In 1940 Roy Stryker invited her to join the the federally sponsored Farm Security Administration. This small group of photographers, including Marjory Collins, Mary Post Wolcott, Arthur Rothstein, Walker Evans, Russell Lee, Gordon Parks, Charlotte Brooks, Jack Delano, John Vachon, Carl Mydans, Dorothea Lange and Ben Shahn, were employed to publicize the conditions of the rural poor in America.
Bubley's work involved photographing the bus system in the Deep South. This was followed by the Standard Oil project (1945-47). Bubley's photographs were featured in an exhibition, In and Out of Focus, created by Edward Steichen at the Museum of Modern Art in New York in 1948.
In the 1950s and 1960s Bubley worked as a photographer for the Ladies' Home Journal, Life Magazine, Harper's Bazaar, Saturday Evening Post, McCall's and Good Housekeeping. Her work was also featured in The Family of Man exhibition in 1955. Bubley has also had solo exhibitions at the Limelight Gallery, New York (1956), Ledel Gallery, New York (1982) and Kathleen Ewing Gallery, Washington (1989). A joint exhibition with Marion Post Wolcott was held at the Art Institute of Chicago in 1989.
Esther Bubley died in 1998.
Primary Sources
(1) Ian Jeffrey, The Photography Book (1997)

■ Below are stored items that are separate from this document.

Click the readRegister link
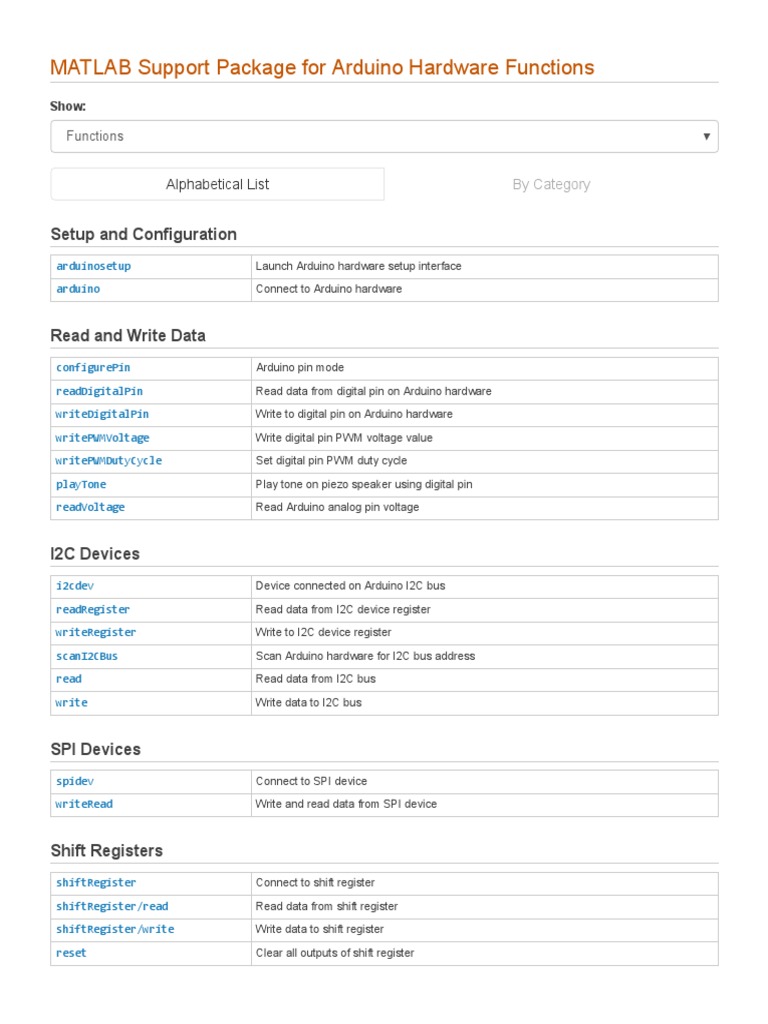 click(x=93, y=609)
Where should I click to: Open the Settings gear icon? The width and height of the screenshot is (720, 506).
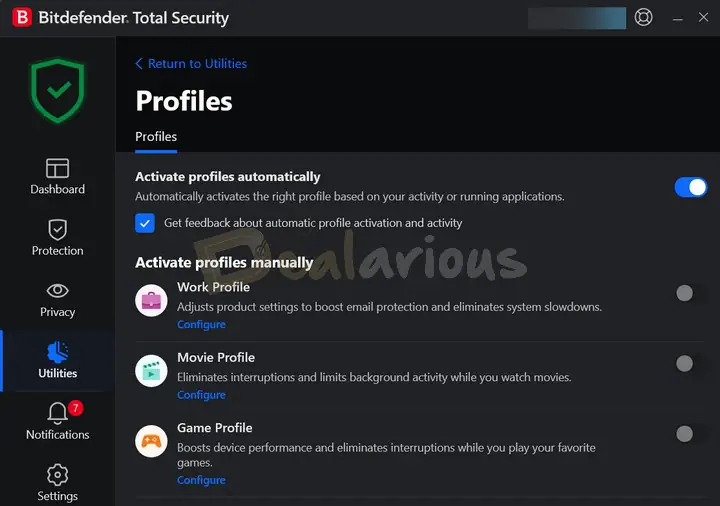[57, 475]
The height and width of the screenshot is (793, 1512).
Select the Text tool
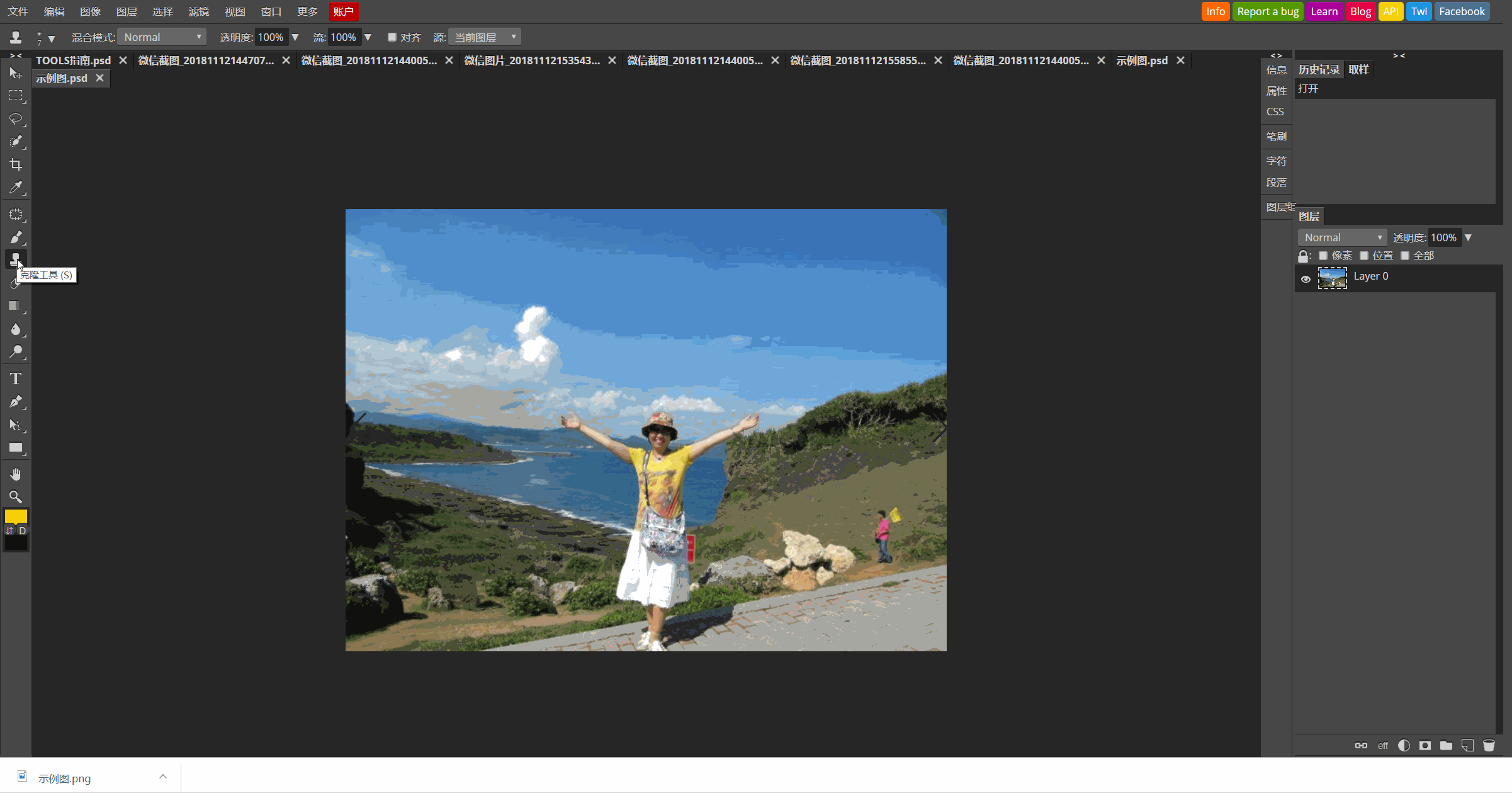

Although waiting in New York's Greyhound Bus Terminal, the two men present themselves with impressive elegance - as you might expect of men conscious of a young woman with a camera. Despite the work of Dorothea Lange and Margaret Bourke-White, Bubley was really the first American documentarist to look at life in the USA quite deliberately from a woman's point of view - and also the first to present that life as thoroughly theatrical.